Johanesburgo, Sudáfrica. (Foto: JOHNNY MILLER vía BBC)
Johanesburgo, Sudáfrica. (Foto: JOHNNY MILLER vía BBC)
Richard Webb

Como las dos caras de la máscara del teatro, una feliz y otra triste, el mercado libre también se presenta al mundo con dos rostros, uno feliz porque ningún otro sistema de gobierno ha sido tan efectivo como motor del avance económico, pero otro triste porque no hay capitalismo sin desigualdad. Hace medio siglo un gobierno peruano le apostó a una tercera vía. La idea era borrarle la cara de la desigualdad al sistema de mercado pero, tal como sucede después de un tiempo con las cirugías plásticas, la fealdad inherente al capitalismo se reimpuso.

Desde entonces el camino seguido por sucesivos gobiernos ha sido más bien paliativo antes que una reforma de raíz.

En vez de una redistribución basada en la expropiación y transferencia del capital productivo, el Estado peruano ha venido creando un sistema de caridad oficial, socorriendo a las familias más necesitadas a través de un conjunto de programas, como son las transferencias de Juntos, de Pensión 65, los almuerzos escolares y el seguro integral de salud. A este conjunto de iniciativas estatales se ha sumado también un gran número de intervenciones de bienestar creadas por los gobiernos regionales y municipales. Se trata de la sociedad de bienestar, el camino redistributivo seguido por una mayoría de los países más desarrollados, y que viene siendo adoptado también por países menos desarrollados, como en el Brasil, con mucha más energía que en el Perú.

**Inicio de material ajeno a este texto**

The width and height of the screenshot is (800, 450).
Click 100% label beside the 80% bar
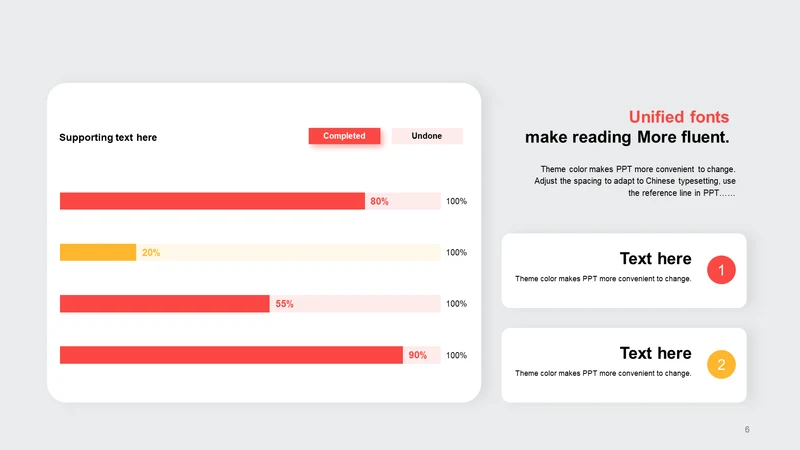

Cabe señalar que la efectividad de esta política alternativa, dirigida más a paliar que a impedir la desigualdad producida por el sistema capitalista, se ha beneficiado sustancialmente de los avances en la tecnología de comunicación e información, que permiten mejoras en el registro, la medición, y la gestión honesta de esos programas. No obstante esos esfuerzos compensatorios, la preocupación por la desigualdad ha tomado fuerza en la última década, especialmente en los países de alto ingreso donde se han combinado economías de bajo crecimiento con un enrarecido contexto político.

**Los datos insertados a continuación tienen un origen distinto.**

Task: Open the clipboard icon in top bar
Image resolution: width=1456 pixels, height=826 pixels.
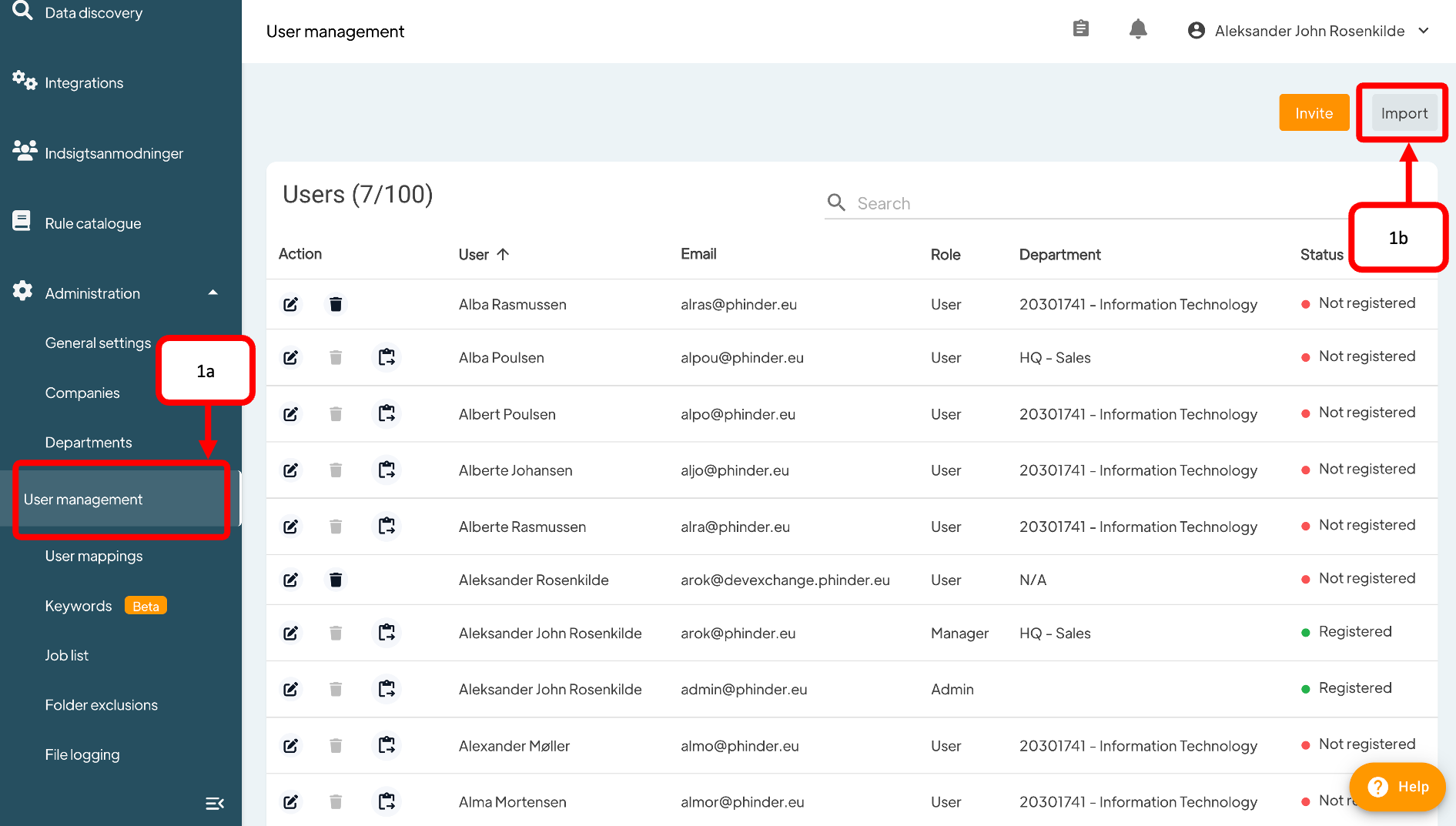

En mi opinión, el manejo de la inevitable desigualdad capitalista debería partir de una mejor comprensión del problema. Se debe entender que la desigualdad no es anónima. Su maldad tiene cara y tiene historia. Solo así, por ejemplo, se explica el intenso rechazo a las haciendas que motivó la radical reforma agraria realizada por el gobierno de Velasco cuando, al mismo tiempo, se aplicaba una redistribución mucho más limitada en otros sectores productivos.

El grado de maldad distributiva es un asunto subjetivo, que difícilmente se puede medir y que no se presta a las estadísticas de economistas, en particular el llamado coeficiente Gini que pretende resumir toda la desigualdad de una población, como se acostumbra hacer cuando se resume la producción de un país en la estadística del PBI. Las desigualdades son múltiples, trátese de familias, de regiones, o de género, y la subjetividad en cada caso impide resumirlas con un número.

En particular, lo nocivo de la distribución depende en gran parte de su grado de justificación. Objetamos mucho más la riqueza proveniente de corrupción, o de otras formas de deshonestidad, que la riqueza generada por un brillante innovador como Bill Gates, o por el esfuerzo de cualquier emprendedor honesto. Incluso justificamos alguna desigualdad en el reparto del canon minero entre regiones porque aceptamos que la cercanía a la fuente de esa riqueza otorga cierto derecho de propiedad. De la misma manera, reaccionamos en forma diferente ante un mendigo según nuestra interpretación visual de las causas de su necesidad. En Lima es fácil aceptar y justificar los subsidios que otorga el programa Juntos, pero, mientras más se acerca uno a los vecinos y a las autoridades locales de los pobres “extremos”, más escucha uno opiniones escépticas acerca de la verdadera justificación para esos subsidios.